Persisting for a decade, the complex supported a number of enterprises that reached out to youngsters around the world.  Remarkably, quite young children in Third World places somehow had smart phones and made contact from around the planet.  For a few years even authoritarian countries didn't imagine such a phenomenon and therefore left them alone.  As boys matured and got hold of understanding, they sometimes became online mentors.  All children were sent small GoPro video cameras they could hide and carry undetected. Kids who couldn't read or speak English could make images. The enterprise was multi-lingual.

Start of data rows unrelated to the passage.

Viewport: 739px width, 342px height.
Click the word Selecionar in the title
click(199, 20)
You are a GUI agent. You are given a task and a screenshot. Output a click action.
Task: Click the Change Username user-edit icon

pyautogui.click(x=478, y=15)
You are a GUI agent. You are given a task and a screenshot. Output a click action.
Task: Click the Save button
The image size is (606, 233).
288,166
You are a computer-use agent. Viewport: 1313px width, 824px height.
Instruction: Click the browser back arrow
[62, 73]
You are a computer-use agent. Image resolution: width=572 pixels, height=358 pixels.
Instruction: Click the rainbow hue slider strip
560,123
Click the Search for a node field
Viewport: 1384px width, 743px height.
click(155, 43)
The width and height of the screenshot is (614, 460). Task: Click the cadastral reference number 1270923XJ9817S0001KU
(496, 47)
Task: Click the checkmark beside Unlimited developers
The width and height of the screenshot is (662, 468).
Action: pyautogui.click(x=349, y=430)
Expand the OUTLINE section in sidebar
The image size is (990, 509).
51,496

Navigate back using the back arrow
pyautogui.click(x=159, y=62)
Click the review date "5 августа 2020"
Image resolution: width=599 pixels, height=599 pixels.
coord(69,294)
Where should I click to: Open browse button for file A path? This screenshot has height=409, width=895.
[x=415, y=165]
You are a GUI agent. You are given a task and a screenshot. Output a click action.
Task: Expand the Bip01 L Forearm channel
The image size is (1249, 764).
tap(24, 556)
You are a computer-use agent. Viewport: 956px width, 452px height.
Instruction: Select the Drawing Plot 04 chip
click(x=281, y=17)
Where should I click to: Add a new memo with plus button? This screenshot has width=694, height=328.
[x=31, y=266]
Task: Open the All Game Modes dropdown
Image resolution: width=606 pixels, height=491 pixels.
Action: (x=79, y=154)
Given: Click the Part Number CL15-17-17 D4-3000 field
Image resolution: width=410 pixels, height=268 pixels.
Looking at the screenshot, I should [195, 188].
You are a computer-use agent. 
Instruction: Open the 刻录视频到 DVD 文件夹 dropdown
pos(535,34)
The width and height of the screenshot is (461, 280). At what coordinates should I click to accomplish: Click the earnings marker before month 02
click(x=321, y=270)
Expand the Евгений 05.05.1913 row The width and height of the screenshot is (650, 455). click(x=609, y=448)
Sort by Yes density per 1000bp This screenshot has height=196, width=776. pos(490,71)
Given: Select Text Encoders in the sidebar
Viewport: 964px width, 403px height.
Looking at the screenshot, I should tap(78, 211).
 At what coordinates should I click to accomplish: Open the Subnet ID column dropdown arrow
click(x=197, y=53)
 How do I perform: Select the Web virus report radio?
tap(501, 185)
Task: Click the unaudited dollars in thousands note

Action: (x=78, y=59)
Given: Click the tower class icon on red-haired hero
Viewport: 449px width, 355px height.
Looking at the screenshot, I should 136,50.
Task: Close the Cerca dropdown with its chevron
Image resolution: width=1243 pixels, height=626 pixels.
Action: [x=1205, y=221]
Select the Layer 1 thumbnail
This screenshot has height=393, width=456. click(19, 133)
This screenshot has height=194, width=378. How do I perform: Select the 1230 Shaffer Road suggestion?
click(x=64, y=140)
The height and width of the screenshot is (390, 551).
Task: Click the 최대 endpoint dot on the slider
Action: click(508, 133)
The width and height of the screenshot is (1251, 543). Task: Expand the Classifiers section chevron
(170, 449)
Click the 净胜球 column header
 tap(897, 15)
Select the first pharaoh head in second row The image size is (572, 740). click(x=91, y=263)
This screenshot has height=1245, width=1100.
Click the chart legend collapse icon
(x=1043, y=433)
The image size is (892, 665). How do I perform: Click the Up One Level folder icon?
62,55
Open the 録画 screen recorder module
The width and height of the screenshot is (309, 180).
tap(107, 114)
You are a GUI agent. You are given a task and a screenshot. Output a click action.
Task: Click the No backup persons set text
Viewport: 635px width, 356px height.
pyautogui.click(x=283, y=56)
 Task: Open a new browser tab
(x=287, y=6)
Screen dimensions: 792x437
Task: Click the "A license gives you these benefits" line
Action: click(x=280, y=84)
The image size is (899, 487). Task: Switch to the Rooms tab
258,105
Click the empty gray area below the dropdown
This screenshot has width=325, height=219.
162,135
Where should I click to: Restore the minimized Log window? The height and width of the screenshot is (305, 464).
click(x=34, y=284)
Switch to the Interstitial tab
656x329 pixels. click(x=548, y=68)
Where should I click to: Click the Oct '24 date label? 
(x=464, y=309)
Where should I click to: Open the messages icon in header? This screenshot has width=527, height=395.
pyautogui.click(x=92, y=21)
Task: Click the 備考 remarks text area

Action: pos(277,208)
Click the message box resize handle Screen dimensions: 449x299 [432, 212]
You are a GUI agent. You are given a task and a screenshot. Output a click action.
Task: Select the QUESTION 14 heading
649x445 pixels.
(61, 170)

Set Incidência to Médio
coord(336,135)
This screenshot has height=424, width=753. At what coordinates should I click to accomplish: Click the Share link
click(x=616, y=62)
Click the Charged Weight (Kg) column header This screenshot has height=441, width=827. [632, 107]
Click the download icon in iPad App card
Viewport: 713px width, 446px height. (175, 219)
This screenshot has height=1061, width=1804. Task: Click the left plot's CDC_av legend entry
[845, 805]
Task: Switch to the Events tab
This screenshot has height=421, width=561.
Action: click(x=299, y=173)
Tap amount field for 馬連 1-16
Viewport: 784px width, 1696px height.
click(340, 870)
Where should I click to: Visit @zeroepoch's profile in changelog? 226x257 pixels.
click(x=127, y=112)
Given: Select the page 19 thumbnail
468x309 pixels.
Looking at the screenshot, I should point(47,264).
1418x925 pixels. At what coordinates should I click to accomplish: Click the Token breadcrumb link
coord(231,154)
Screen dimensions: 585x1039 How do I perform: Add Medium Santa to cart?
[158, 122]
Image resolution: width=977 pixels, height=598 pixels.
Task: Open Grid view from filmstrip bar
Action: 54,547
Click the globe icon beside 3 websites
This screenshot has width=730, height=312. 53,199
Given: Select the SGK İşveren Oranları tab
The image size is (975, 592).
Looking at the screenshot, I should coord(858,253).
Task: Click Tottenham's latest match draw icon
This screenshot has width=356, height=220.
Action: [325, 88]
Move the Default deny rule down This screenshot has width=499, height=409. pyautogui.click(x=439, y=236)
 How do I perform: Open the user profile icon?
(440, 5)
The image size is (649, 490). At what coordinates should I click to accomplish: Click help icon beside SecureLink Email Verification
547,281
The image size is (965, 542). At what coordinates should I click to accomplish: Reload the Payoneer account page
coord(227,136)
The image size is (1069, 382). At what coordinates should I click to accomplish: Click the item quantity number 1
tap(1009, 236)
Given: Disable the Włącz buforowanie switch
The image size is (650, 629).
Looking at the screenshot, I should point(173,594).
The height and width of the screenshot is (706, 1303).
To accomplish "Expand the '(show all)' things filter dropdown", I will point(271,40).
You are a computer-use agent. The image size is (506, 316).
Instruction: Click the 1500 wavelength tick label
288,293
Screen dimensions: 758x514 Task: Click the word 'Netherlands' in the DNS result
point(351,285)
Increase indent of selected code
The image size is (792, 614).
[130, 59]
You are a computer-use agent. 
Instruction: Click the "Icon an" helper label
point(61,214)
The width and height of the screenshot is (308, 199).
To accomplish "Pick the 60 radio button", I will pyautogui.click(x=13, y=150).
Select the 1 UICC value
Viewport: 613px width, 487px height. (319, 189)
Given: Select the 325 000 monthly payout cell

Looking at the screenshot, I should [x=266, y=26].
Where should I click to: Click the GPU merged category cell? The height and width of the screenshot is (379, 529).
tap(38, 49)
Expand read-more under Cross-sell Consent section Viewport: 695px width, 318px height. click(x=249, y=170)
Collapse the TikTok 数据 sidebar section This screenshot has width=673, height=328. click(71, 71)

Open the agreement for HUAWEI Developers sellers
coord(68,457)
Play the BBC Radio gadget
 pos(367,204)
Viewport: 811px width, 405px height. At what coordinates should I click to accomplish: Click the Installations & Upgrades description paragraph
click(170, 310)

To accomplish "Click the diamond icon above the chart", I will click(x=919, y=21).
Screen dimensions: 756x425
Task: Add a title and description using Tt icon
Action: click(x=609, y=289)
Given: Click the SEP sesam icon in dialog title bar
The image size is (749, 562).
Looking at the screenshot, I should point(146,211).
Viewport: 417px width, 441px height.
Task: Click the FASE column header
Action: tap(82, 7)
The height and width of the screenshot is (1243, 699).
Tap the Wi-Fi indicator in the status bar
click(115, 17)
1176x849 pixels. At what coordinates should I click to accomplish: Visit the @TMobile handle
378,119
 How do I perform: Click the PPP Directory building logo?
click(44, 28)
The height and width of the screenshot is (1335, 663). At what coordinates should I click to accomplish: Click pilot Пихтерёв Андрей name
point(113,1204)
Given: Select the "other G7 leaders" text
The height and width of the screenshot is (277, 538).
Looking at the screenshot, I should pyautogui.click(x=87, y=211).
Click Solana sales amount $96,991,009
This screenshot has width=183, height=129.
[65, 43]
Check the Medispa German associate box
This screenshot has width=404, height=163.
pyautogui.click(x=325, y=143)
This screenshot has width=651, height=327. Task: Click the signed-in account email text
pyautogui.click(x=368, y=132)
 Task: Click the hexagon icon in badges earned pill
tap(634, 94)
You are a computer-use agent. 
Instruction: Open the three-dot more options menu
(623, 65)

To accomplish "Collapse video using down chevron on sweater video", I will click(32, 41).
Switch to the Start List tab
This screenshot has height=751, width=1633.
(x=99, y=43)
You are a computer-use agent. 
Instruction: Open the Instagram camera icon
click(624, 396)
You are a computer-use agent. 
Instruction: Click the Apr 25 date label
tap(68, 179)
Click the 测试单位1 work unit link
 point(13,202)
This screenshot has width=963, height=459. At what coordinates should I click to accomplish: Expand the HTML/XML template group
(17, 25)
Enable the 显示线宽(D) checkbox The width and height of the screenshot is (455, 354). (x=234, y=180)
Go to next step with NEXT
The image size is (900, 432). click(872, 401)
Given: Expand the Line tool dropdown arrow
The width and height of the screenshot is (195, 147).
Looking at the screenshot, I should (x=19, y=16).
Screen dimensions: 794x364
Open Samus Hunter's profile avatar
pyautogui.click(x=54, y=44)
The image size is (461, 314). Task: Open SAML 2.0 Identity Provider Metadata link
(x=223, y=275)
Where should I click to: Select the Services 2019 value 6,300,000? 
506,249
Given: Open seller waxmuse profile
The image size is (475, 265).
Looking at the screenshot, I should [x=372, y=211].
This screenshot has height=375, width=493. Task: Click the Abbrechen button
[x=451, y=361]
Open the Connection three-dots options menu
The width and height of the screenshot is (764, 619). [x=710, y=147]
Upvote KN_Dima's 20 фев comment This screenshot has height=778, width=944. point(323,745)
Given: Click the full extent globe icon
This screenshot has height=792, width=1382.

One boy had the unimaginable task of bonding with and supporting an African boy in a dangerous place.  The boy became bold and sent video he made of rebels attacking women.  Though he had been carefully hidden on a rooftop, he was eventually found out and hacked to bits with a machete.  The group was horrified.  At least he was properly mourned by his mentor and the other boys.  It was a high price to pay for helping someone -- bearing their death.  It can't be done alone, even by the old and wise.

But sometimes, esp. with a little care from others, poor children can escape from cracked concrete and putrid slime, -- can walk on a pristine beach or through rustling woods.  Happiness is not a matter of materialism, wanting to buy things.  It is possible, with a little help, to just "be" in the world.  It's good for lungs. Especially with others who care.

We are in a time of tension between community and individual, heightened by the technological extension of the world through electronics.  Communities split and shatter under our hands, even families fall apart or produce children they can not raise or even love.  At the other extreme individuals enter the horror, submerging their humanity in rage, destruction, blaming.  

This has happened before.  Netherlands has fought hard to be an open port, even after the irony of losing a major colony, New York City.  The most important product of all is ideas, which can travel across continents and oceans via smart phone.  What if Anne Frank, captive in her attic, could have put her diary online?